» Articles » PMID: 38178268

Using Multi-scale Genomics to Associate Poorly Annotated Genes with Rare Diseases

Abstract

Background: Next-generation sequencing (NGS) has significantly transformed the landscape of identifying disease-causing genes associated with genetic disorders. However, a substantial portion of sequenced patients remains undiagnosed. This may be attributed not only to the challenges posed by harder-to-detect variants, such as non-coding and structural variations but also to the existence of variants in genes not previously associated with the patient's clinical phenotype. This study introduces EvORanker, an algorithm that integrates unbiased data from 1,028 eukaryotic genomes to link mutated genes to clinical phenotypes.

Methods: EvORanker utilizes clinical data, multi-scale phylogenetic profiling, and other omics data to prioritize disease-associated genes. It was evaluated on solved exomes and simulated genomes, compared with existing methods, and applied to 6260 knockout genes with mouse phenotypes lacking human associations. Additionally, EvORanker was made accessible as a user-friendly web tool.

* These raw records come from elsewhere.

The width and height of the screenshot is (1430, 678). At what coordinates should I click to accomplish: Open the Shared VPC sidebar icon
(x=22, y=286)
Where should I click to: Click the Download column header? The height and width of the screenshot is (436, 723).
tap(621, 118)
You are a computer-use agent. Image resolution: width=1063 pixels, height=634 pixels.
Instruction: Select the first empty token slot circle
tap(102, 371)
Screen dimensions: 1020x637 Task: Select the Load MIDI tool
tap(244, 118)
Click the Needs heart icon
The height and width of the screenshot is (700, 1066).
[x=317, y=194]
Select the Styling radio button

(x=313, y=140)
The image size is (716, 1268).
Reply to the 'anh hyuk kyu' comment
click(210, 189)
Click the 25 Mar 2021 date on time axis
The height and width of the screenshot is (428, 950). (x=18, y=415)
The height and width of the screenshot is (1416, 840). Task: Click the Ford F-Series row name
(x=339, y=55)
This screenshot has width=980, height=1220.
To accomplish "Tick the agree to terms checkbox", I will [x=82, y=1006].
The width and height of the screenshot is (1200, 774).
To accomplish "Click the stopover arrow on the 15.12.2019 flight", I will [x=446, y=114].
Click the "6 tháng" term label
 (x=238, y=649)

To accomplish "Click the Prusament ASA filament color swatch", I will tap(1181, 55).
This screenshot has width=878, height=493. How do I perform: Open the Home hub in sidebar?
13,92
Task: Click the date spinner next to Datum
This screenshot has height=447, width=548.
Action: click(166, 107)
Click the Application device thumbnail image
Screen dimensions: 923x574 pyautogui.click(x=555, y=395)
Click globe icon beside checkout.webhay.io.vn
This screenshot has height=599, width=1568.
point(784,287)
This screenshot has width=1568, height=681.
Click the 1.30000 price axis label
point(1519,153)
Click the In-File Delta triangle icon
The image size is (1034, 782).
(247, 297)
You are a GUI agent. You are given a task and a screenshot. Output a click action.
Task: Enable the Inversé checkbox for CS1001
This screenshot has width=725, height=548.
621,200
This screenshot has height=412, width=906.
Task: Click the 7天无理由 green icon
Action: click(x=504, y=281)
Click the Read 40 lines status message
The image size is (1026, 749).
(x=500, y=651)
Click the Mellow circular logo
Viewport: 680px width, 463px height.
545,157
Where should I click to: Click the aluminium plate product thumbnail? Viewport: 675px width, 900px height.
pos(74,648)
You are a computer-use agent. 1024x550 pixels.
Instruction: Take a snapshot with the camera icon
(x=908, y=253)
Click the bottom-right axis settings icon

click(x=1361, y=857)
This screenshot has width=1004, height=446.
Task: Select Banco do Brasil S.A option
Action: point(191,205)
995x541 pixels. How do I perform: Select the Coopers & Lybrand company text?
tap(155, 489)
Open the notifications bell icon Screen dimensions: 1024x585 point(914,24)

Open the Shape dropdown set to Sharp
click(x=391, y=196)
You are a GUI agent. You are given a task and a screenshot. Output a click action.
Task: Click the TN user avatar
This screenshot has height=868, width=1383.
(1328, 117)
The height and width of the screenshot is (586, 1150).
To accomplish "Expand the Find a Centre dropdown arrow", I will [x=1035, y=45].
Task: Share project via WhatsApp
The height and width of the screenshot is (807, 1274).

Results: In the analyzed exomic cohort, EvORanker accurately identified the "true" disease gene as the top candidate in 69% of cases and within the top 5 candidates in 95% of cases, consistent with results from the simulated dataset. Notably, EvORanker outperformed existing methods, particularly for poorly annotated genes. In the case of the 6260 knockout genes with mouse phenotypes, EvORanker linked 41% of these genes to observed human disease phenotypes. Furthermore, in two unsolved cases, EvORanker successfully identified DLGAP2 and LPCAT3 as disease candidates for previously uncharacterized genetic syndromes.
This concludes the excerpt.